* REQUIRED WORK:
Two lines below mark the span: the one containing "Alle Fahrradmarken, Lob & Kritik (301, 2121)" and the one containing "Kfz-Check / Fahrzeugbewertung". Set down both, plus every line between, exactly as they stand, and nothing else.

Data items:
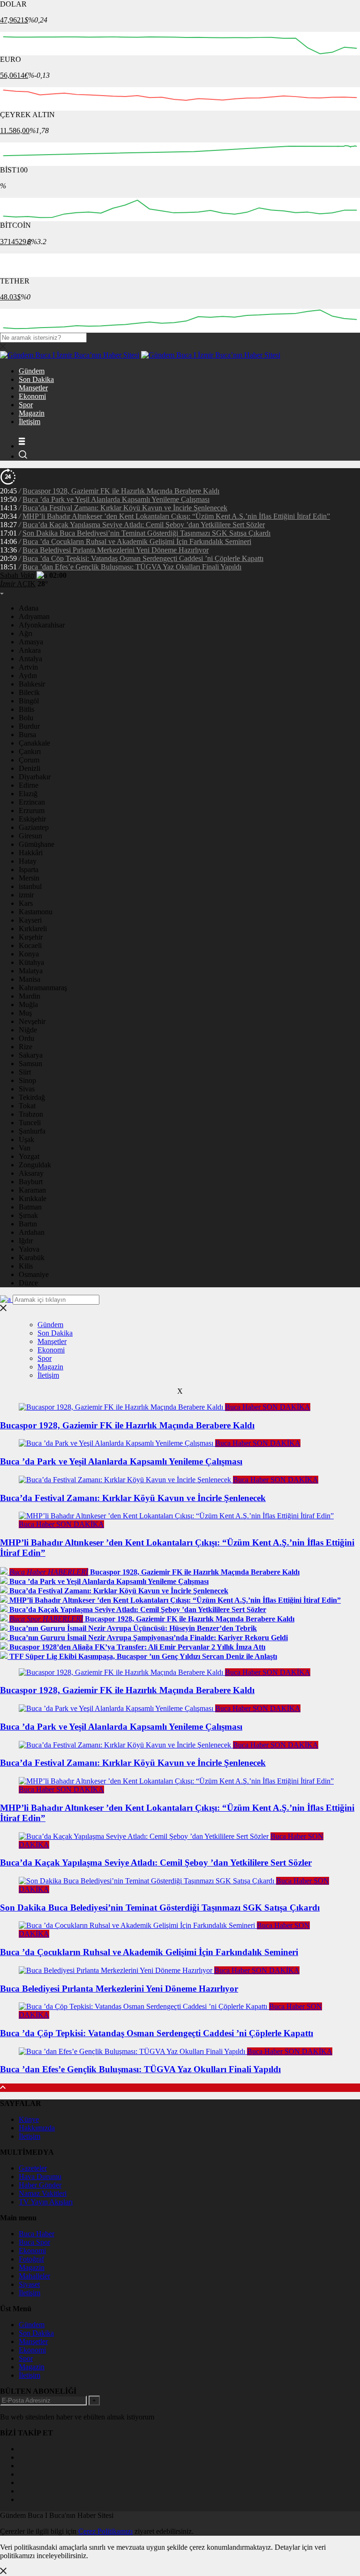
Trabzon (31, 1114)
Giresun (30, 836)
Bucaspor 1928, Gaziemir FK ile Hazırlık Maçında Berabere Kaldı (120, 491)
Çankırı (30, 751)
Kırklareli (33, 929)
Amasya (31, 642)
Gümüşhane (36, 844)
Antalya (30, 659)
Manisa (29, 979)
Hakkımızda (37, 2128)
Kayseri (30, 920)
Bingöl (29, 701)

...

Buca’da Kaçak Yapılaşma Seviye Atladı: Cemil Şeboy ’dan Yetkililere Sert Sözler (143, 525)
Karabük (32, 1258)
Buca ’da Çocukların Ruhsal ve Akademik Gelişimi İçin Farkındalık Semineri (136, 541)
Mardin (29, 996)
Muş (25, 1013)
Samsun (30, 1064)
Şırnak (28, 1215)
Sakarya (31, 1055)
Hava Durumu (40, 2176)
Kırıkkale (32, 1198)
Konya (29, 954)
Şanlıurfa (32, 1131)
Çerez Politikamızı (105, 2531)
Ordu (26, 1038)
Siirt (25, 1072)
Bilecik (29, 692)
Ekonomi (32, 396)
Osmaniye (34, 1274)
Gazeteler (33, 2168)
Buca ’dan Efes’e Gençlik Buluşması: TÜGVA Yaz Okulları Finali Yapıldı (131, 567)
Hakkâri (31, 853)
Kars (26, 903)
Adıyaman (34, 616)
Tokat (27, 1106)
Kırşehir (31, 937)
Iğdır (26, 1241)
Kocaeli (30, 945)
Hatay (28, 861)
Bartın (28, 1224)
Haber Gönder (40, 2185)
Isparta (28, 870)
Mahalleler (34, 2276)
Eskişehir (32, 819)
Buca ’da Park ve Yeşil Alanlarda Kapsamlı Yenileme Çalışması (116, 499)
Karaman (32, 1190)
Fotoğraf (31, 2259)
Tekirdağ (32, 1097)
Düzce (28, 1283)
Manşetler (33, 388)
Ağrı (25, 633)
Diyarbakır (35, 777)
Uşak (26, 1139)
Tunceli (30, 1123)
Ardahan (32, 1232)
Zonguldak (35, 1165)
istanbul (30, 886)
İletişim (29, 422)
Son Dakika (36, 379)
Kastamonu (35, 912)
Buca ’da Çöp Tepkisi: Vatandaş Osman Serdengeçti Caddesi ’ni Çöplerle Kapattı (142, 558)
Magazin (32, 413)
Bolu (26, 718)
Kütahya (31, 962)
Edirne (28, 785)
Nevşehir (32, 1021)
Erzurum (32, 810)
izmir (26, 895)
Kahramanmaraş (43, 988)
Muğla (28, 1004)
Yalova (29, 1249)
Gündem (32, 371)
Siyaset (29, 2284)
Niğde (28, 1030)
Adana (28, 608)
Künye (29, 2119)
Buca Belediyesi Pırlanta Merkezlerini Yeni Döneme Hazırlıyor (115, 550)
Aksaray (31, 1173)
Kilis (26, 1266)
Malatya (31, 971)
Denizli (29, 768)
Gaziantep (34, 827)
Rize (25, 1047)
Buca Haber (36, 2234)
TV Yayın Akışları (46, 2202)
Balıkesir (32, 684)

* * *

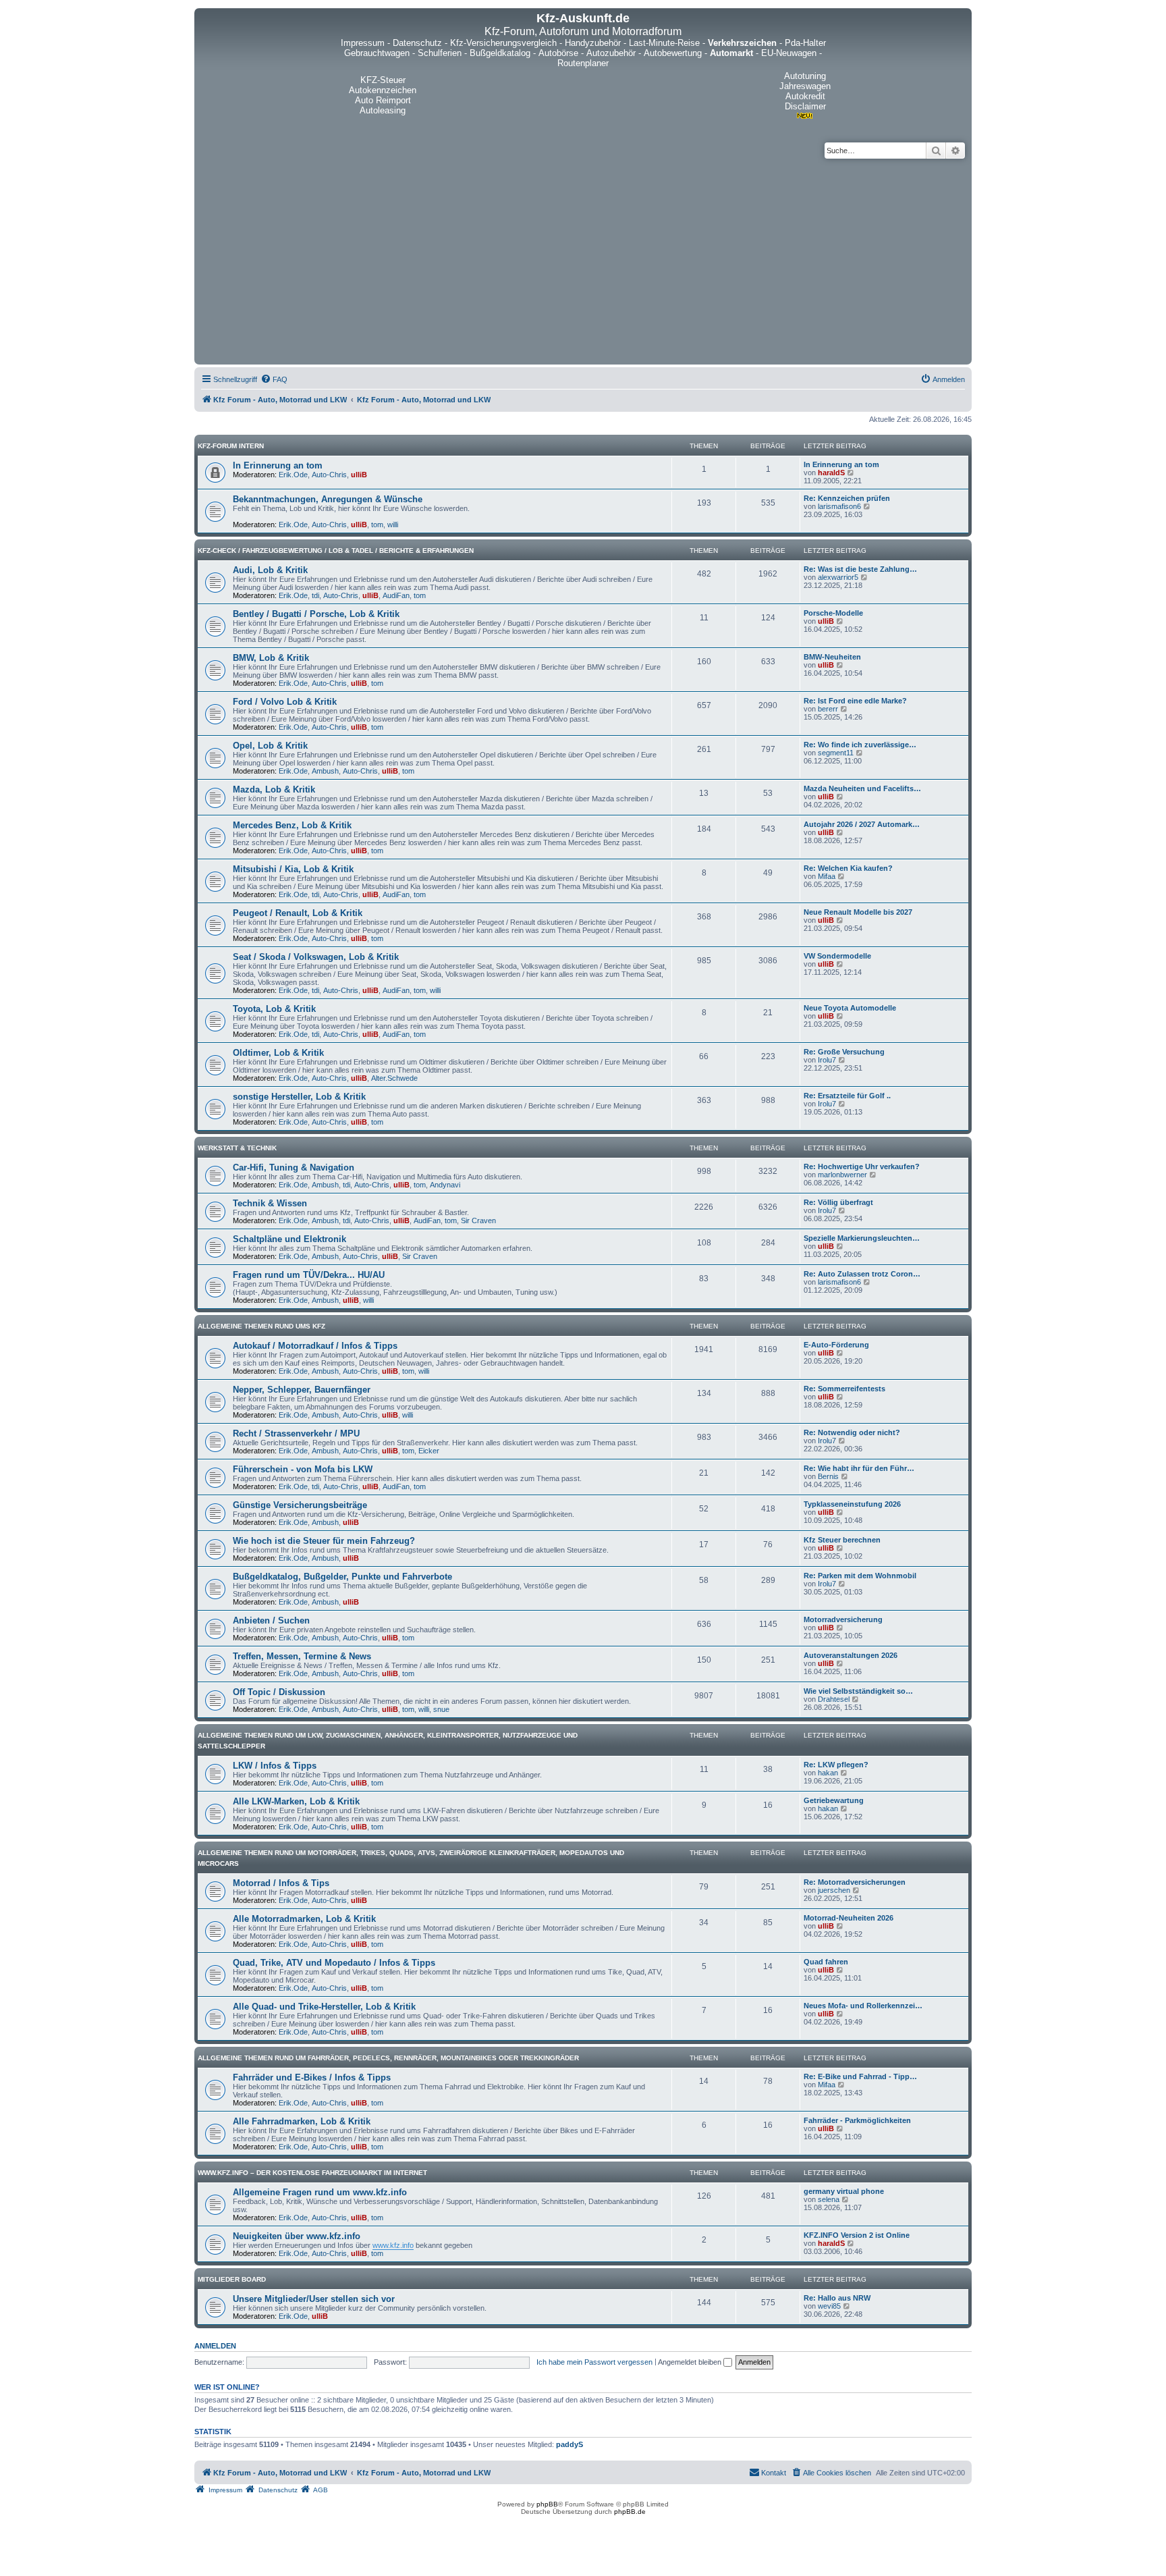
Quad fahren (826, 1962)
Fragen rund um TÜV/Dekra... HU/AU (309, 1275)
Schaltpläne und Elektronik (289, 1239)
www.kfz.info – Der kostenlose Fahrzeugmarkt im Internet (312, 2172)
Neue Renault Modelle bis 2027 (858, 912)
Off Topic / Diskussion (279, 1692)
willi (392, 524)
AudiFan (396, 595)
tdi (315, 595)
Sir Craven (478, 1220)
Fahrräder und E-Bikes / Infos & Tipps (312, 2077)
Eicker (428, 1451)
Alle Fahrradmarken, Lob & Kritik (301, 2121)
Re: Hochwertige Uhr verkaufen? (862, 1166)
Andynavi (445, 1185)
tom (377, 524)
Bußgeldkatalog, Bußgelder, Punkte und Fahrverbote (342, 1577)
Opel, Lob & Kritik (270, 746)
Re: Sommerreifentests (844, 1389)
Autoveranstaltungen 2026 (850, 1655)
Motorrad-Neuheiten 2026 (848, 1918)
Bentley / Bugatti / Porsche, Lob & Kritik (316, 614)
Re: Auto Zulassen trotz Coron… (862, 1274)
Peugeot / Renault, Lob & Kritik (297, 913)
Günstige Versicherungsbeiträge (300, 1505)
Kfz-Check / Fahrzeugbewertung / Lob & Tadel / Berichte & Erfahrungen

* ANSWER FOR THIS EXERCISE:
Alle Fahrradmarken, Lob & Kritik (301, 2121)
Re: Hochwertige Uhr verkaufen? (862, 1166)
Andynavi (445, 1185)
tom (377, 524)
Bußgeldkatalog, Bußgelder, Punkte und Fahrverbote (342, 1577)
Opel, Lob & Kritik (270, 746)
Re: Sommerreifentests (844, 1389)
Autoveranstaltungen 2026 (850, 1655)
Motorrad-Neuheiten 2026 (848, 1918)
Bentley / Bugatti / Porsche, Lob & Kritik (316, 614)
Re: Auto Zulassen trotz Coron… (862, 1274)
Peugeot / Renault, Lob & Kritik (297, 913)
Günstige Versicherungsbeiträge (300, 1505)
Kfz-Check / Fahrzeugbewertung / Lob & Tadel / Berichte & Erfahrungen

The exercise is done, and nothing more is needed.